▶ [Work request]:
Please output all of the entries exactly and omit any images they hold.

[Stored records]

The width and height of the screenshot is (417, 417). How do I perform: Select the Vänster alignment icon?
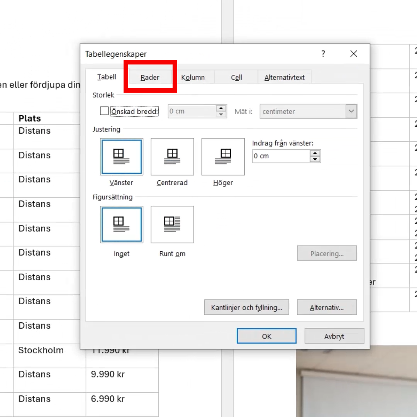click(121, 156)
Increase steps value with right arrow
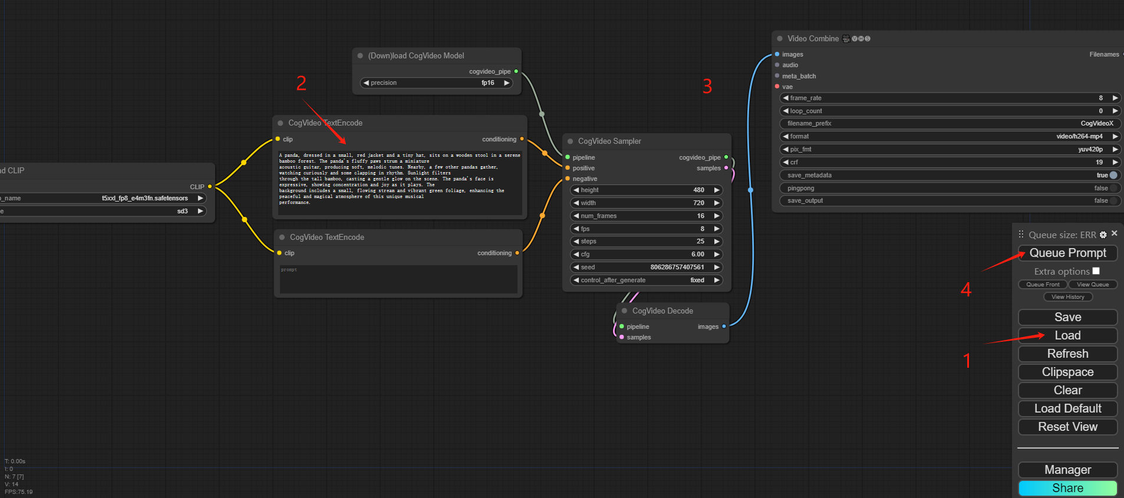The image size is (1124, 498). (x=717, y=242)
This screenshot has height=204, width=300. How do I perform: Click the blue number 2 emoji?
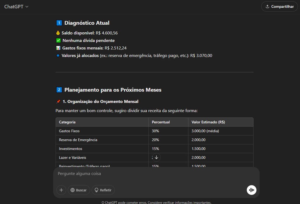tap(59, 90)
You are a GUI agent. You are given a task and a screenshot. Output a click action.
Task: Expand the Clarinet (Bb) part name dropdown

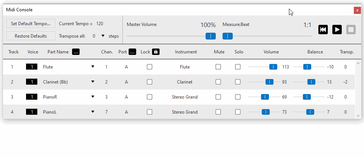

▶ [Task result]:
The width and height of the screenshot is (417, 417). How do I perform: Select the Vänster alignment icon?
click(121, 156)
Increase steps value with right arrow
The image size is (1124, 498). (x=717, y=242)
This screenshot has height=204, width=300. How do I perform: Click the blue number 2 emoji?
tap(59, 90)
You are a GUI agent. You are given a task and a screenshot. Output a click action.
Task: Expand the Clarinet (Bb) part name dropdown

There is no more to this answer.